NFL Touchdown Prop Types: From First Scorer to Two-Plus-TD Markets

The full menu of NFL touchdown markets at UK books
Walk into any UK sportsbook’s NFL section on a Sunday morning and the touchdown menu is longer than most punters expect. Anytime scorer, first scorer, last scorer, two-or-more, method of touchdown — each one frames the same underlying event differently, and each one carries a different margin, a different analytical framework, and a different risk profile. I have spent years working through this menu item by item, and what I have found is that most UK punters stick to one or two types without realising that the best value often sits in the markets they never open.
The sheer popularity of touchdown markets at UK sportsbooks is no accident. BetMGM data shows that anytime touchdown scorer leads all player prop markets by handle, with first touchdown scorer sitting third. Together, the various touchdown prop types form the most heavily traded family of player markets in NFL betting. The bookmakers know this, and they price each type accordingly — the most popular markets carry the tightest margins, while the niche types carry wider ones.

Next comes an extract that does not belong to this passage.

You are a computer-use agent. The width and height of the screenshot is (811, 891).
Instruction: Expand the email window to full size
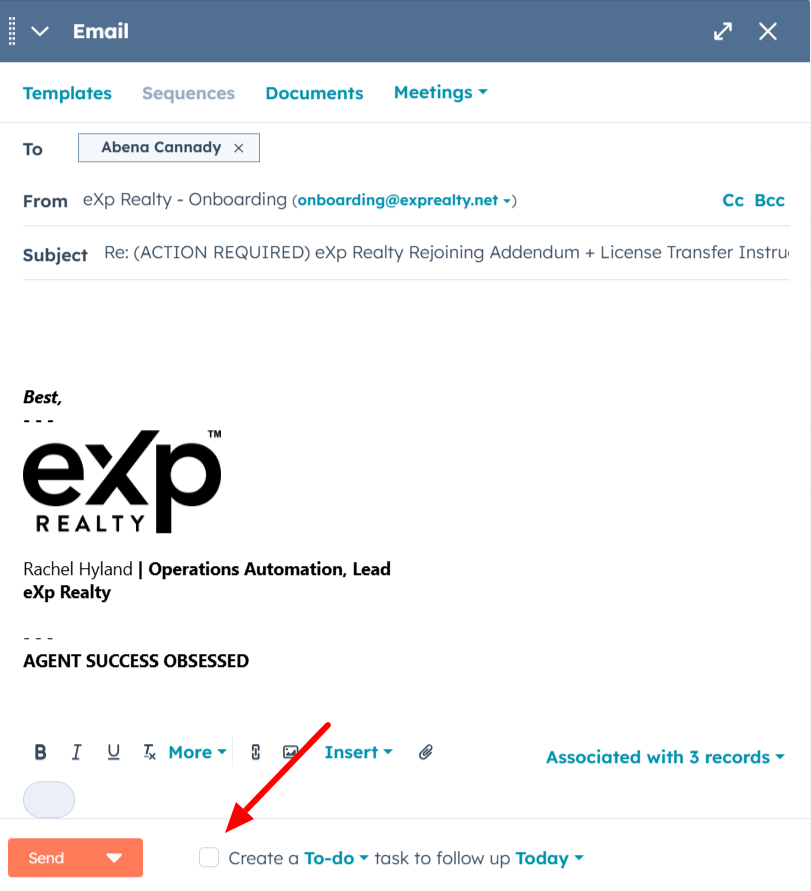point(723,31)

Understanding the full taxonomy is the first step toward understanding where the book is taking the largest cut.
First touchdown scorer
There is something irresistible about first touchdown scorer bets. The prices are long — typically 7.00 to 15.00 for plausible candidates — and hitting one feels like genuine prophecy. I have hit exactly four first-scorer bets in nine seasons. The rush never fades. The maths, however, are merciless.
A first touchdown scorer bet requires your selected player to score the very first touchdown of the game. Not the second, not the third — the first. In a game where seven touchdowns are scored, your player needs to find the end zone before the other 105 players on the pitch. The implied probability at a price of 9.00 is roughly 11%, but in most games the true probability for any single player is closer to 6-8%, meaning the book is baking in a substantial margin.
What makes the first-scorer market particularly treacherous is the variance. Even if you correctly identify the player most likely to score first — typically a running back on the team that receives the opening kickoff — the probability is low enough that you need a very long sample to see any edge materialise. I track first-scorer bets separately in my records, and the return profile looks like a lottery: long stretches of losses punctuated by occasional big wins. Over five seasons, my first-scorer bets are net negative despite what I consider to be solid selection methodology.
The one situation where I do bet first scorer is when the opening drive tendencies of both teams create a clear asymmetry. Some offences run the ball on their opening possession at rates above 65%, and if that team receives the opening kick, their lead running back has a meaningfully higher first-scorer probability than the price suggests. This is a narrow edge, but it exists.
Last touchdown scorer
If first scorer is a lottery, last scorer is a lottery where someone changes the numbers after you have bought your ticket. The last touchdown of an NFL game is determined by clock management, garbage time, and situational decisions that have almost nothing to do with regular offensive tendencies.
In a close game, the last touchdown might come from a two-minute drill where the quarterback targets his most reliable receiver. In a blowout, it might come from a backup running back grinding out a meaningless score in the final minutes. In an overtime thriller, it could be anyone. The last-scorer outcome is so context-dependent that the pregame data you use to handicap it is nearly worthless by the time the fourth quarter arrives.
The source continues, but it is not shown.